START Supplied records

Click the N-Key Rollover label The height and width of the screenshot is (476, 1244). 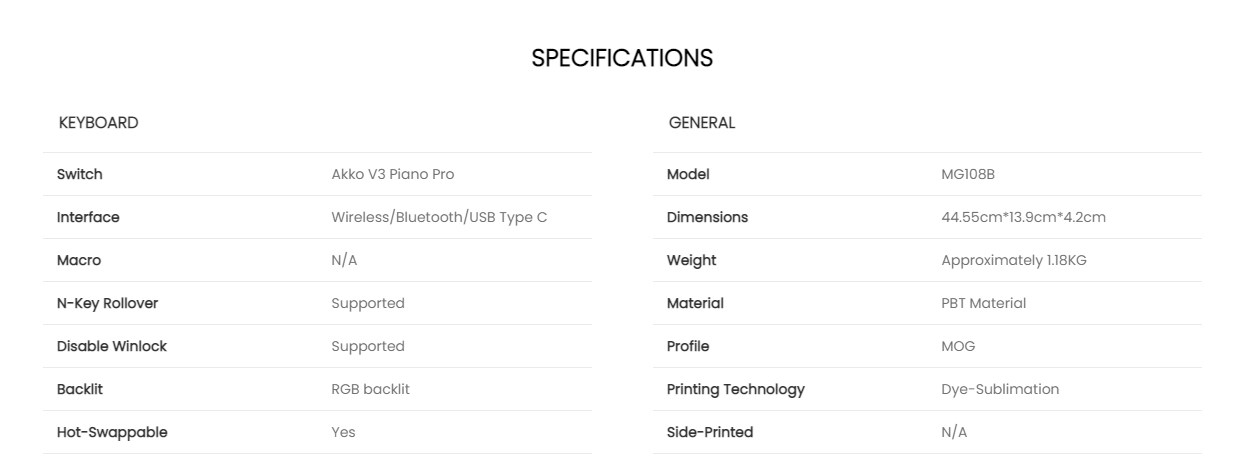(x=107, y=303)
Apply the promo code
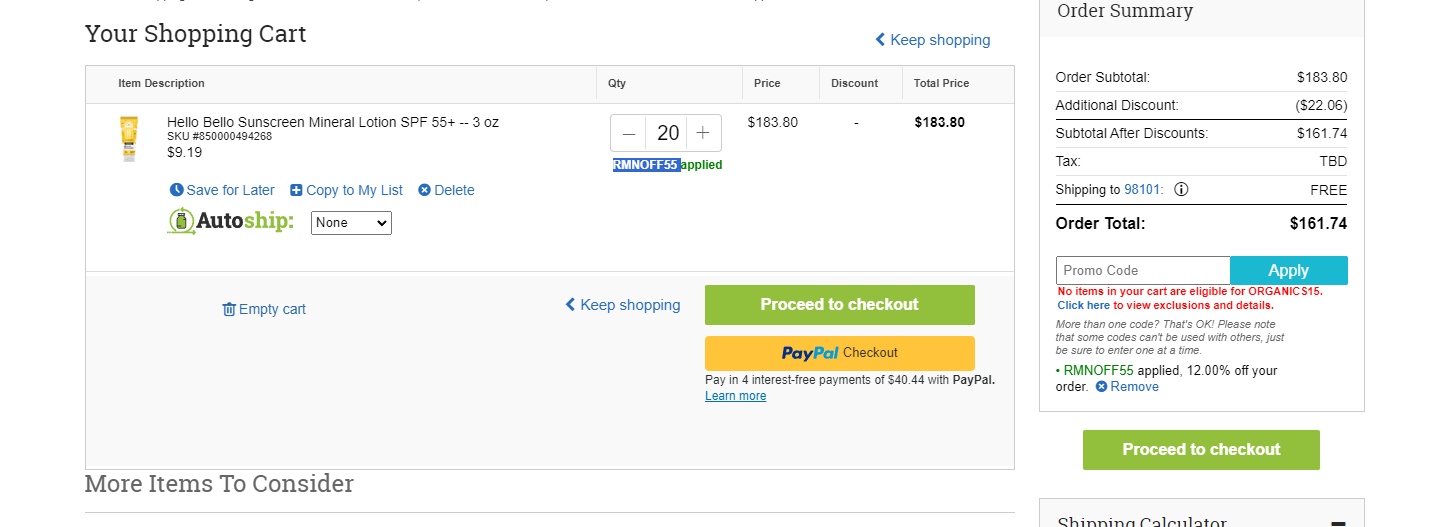1451x527 pixels. tap(1289, 270)
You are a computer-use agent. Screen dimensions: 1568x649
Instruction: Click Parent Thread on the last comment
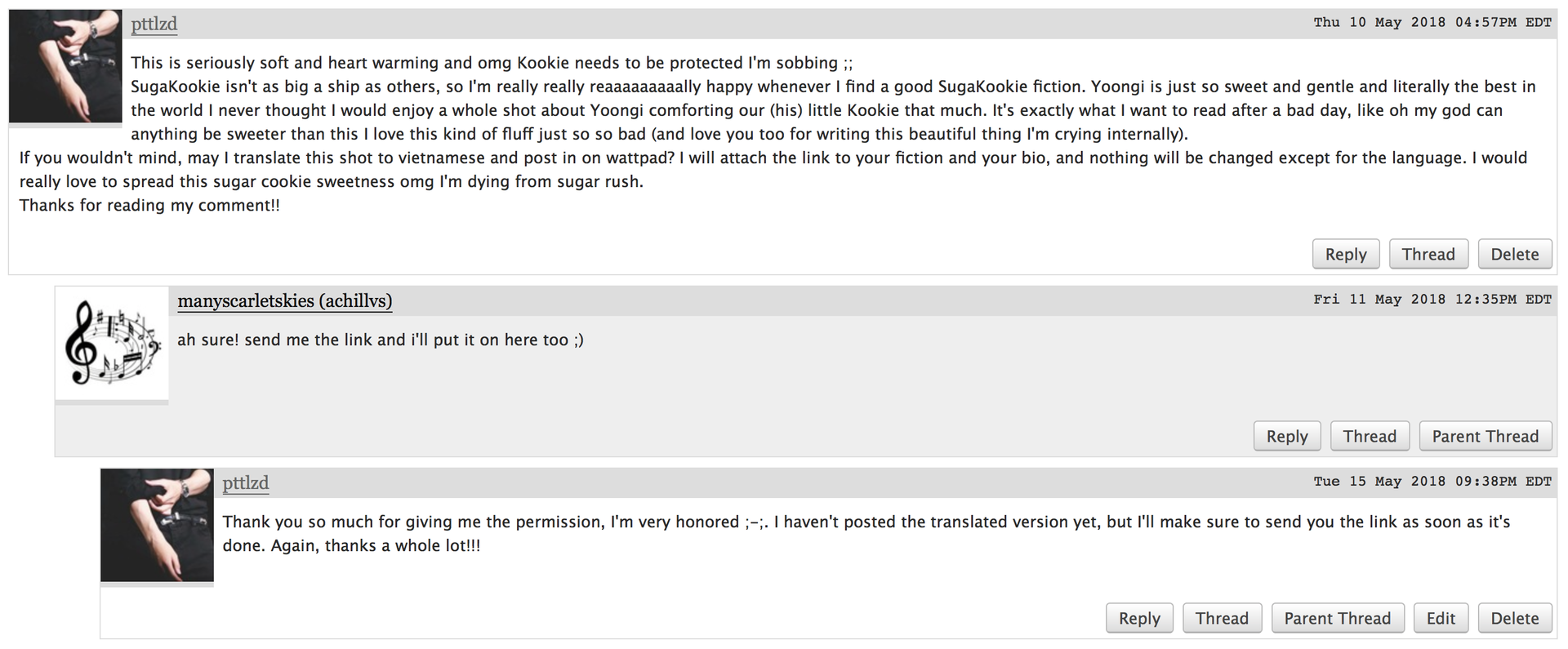1337,619
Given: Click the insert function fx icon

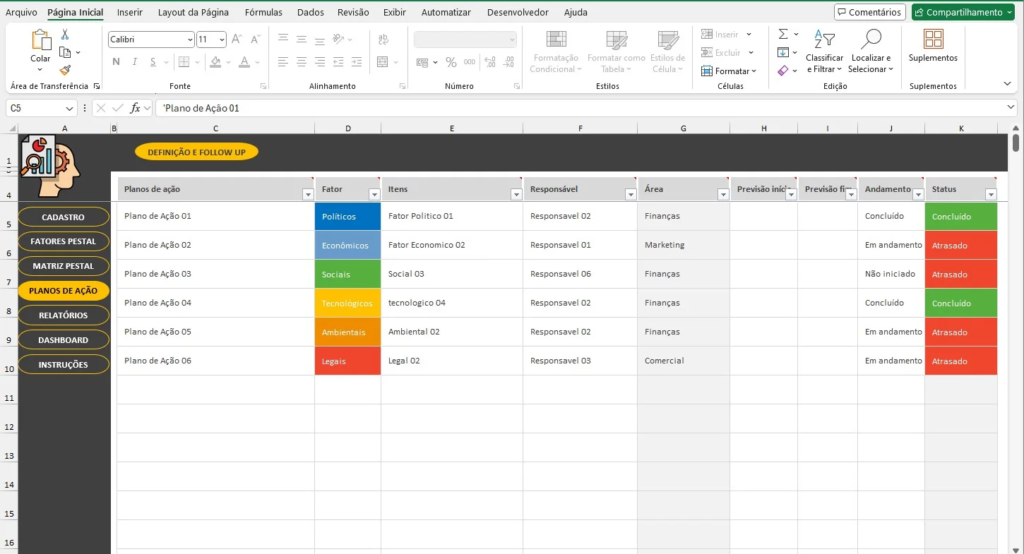Looking at the screenshot, I should pos(135,108).
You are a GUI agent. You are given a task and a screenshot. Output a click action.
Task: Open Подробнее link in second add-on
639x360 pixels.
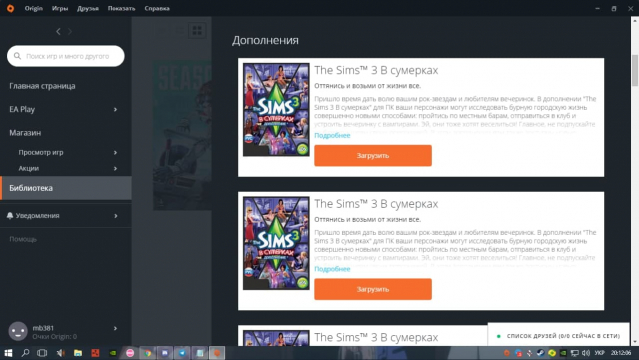point(332,269)
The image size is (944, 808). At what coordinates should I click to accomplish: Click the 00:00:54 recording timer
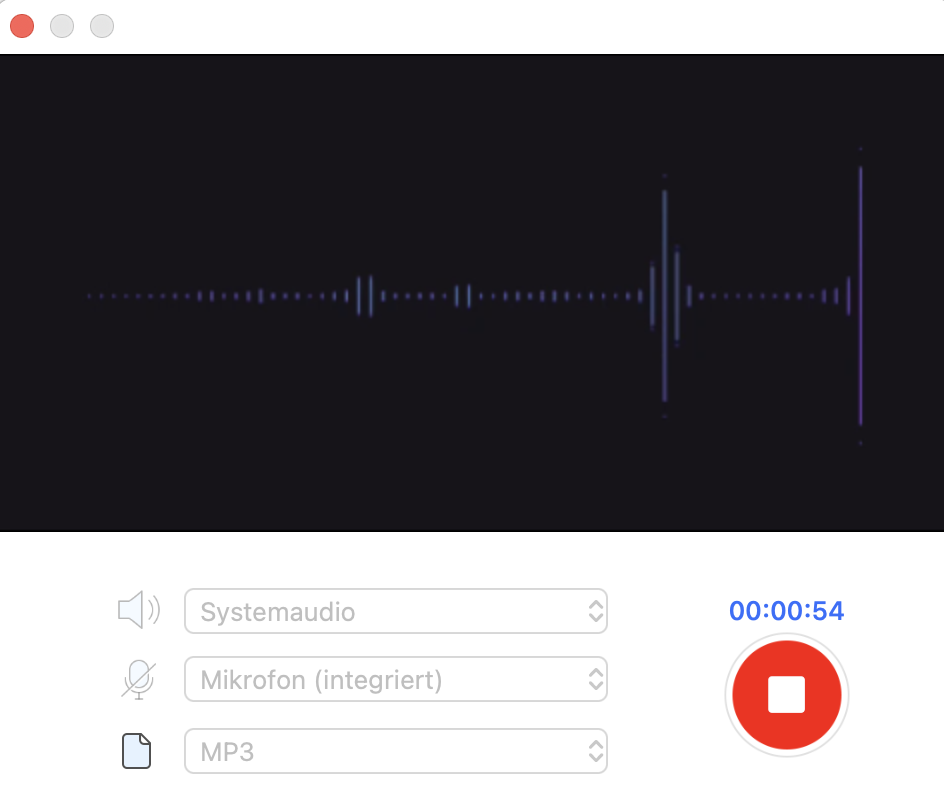(786, 610)
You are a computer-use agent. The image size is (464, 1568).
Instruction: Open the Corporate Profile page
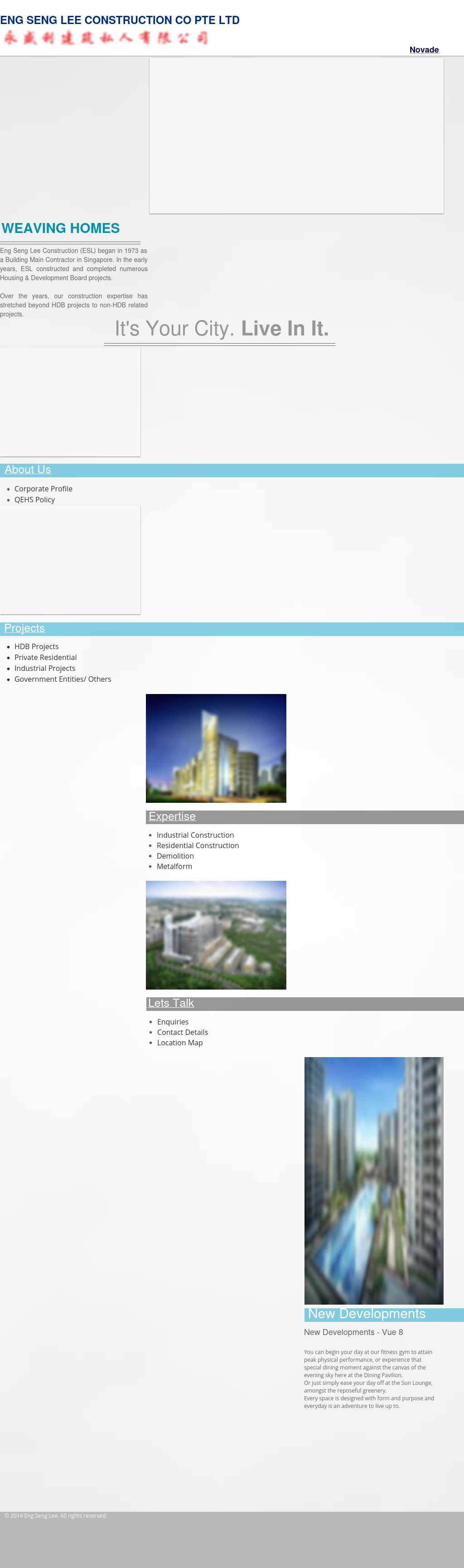[x=43, y=489]
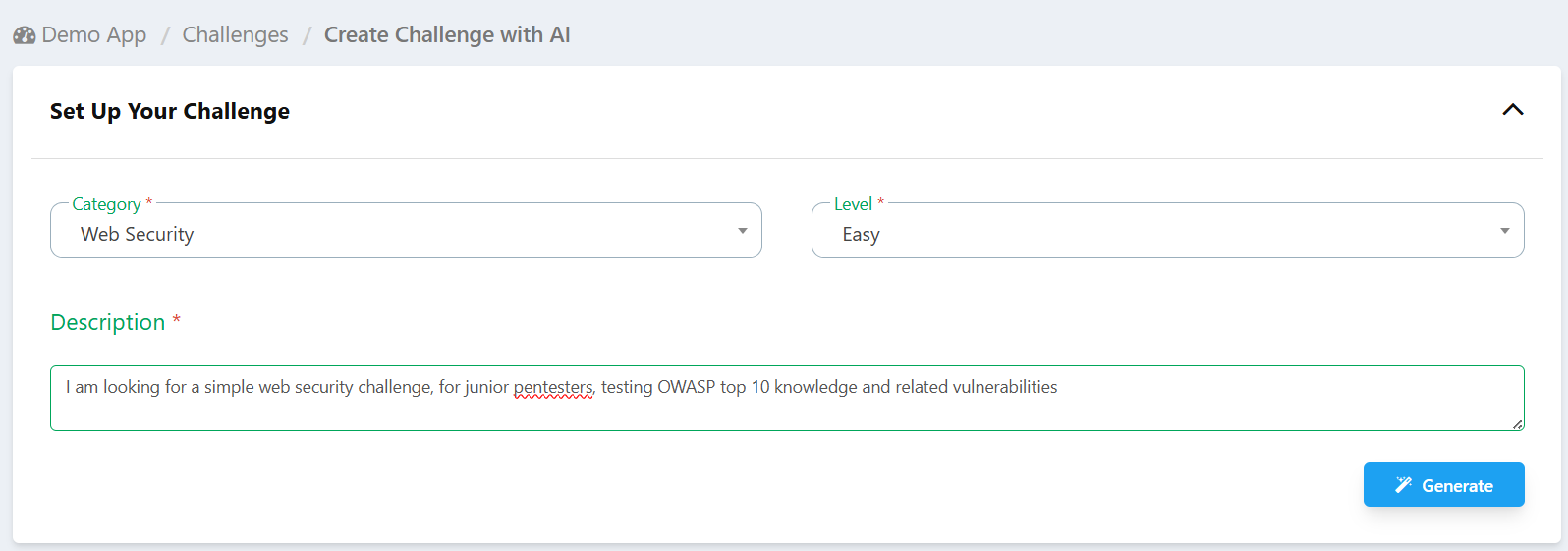Click the Create Challenge with AI breadcrumb

click(x=447, y=35)
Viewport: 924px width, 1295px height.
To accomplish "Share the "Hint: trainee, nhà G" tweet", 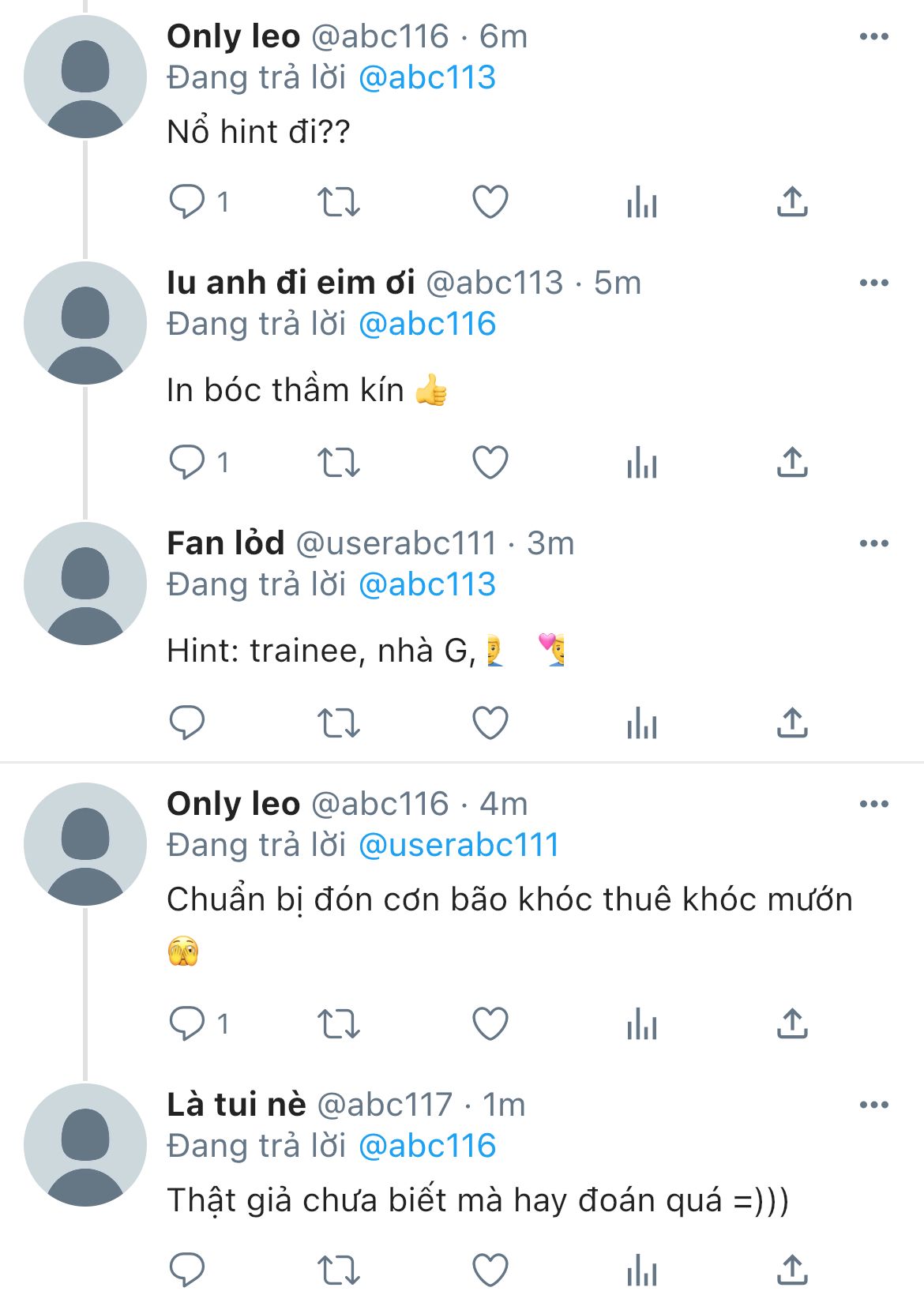I will (x=792, y=723).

END Supplied records

* [What to do]
Return each line above where the word "computer" shows up.

* [Output of the task]
You are a computer-use agent. Screen dimensions: 1568x649
You are a computer-use agent. The image size is (464, 1568).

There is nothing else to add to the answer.